Before every appointment, he gets weighed and measured by the nurses.
Today, for the first time, his height was done standing up instead of laying down using the device that babies get measured with :) That is because today is the first time he could stand up well enough! He was 87cm tall, which is just over the 20th Percentile, and he weighed about 11.8kg, which is just below the 15th Percentile. Which is great.

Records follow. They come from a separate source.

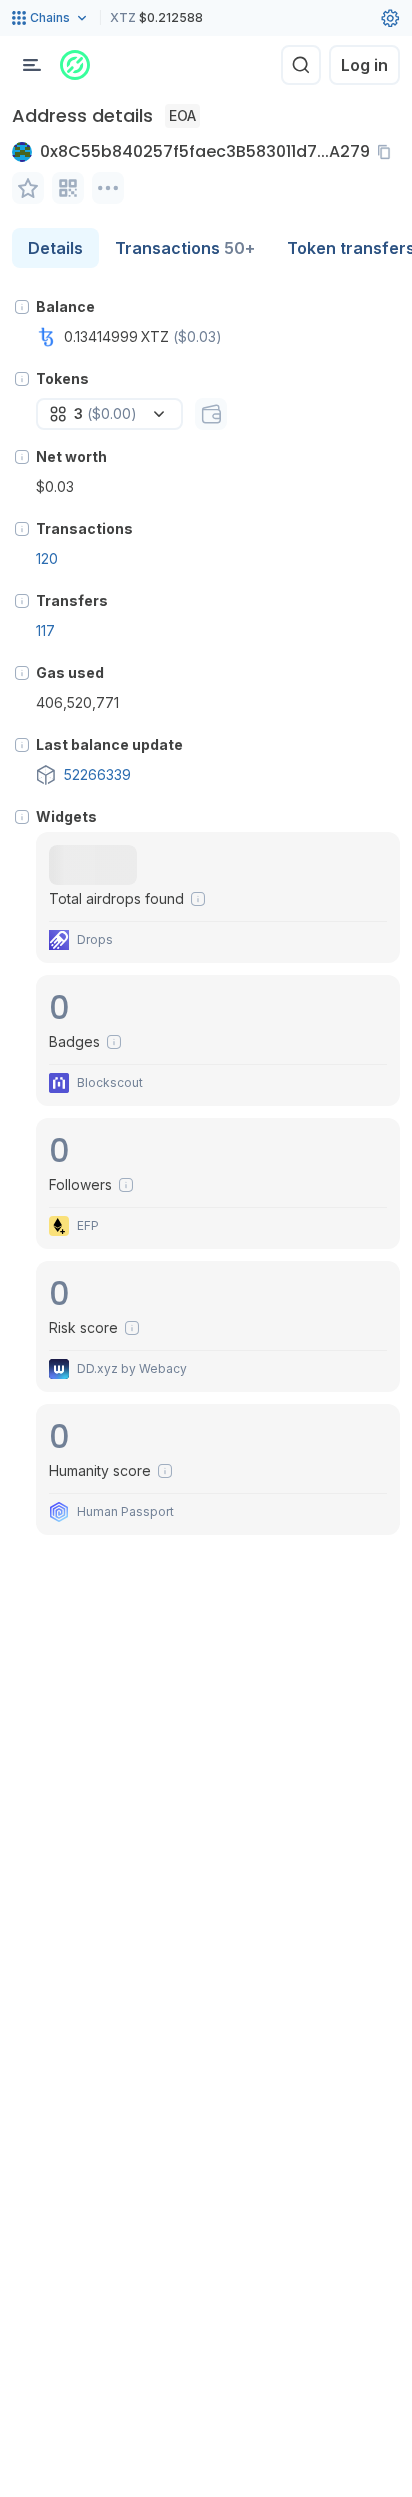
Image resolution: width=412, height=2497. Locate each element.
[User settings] (390, 18)
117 (45, 630)
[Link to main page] (75, 65)
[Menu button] (32, 65)
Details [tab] (55, 248)
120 (47, 558)
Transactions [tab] (185, 248)
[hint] (22, 307)
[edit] (28, 188)
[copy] (388, 152)
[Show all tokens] (211, 414)
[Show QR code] (68, 188)
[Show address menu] (108, 188)
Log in (364, 65)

Today, we had a student doctor along with our normal doctor, and we got to start the appointment with the student doctor. The Student Doctor was actually a trained physiotherapist, so she did know stuff about stuff (Ha!) and have experience with children with Cerebral Palsy. She did a full check up on him, checking his chest and ears and throat and all the rest, and she also took his head circumference. She got 43.3cm. I think at last measure, I got about 44.4cm. I know my fellow Mum's of children with Microcephaly will be laughing at that, because we have it down to a fine art when it comes to positioning the tape measure to get the true maximum head circumference (Which is how it is supposed to be done) but health professionals often just slap it on and get a reading without particular care for trying to get the biggest possible measurement... and hey... every millimetre for our kids counts!! LOL So yes, either way, his head is still small.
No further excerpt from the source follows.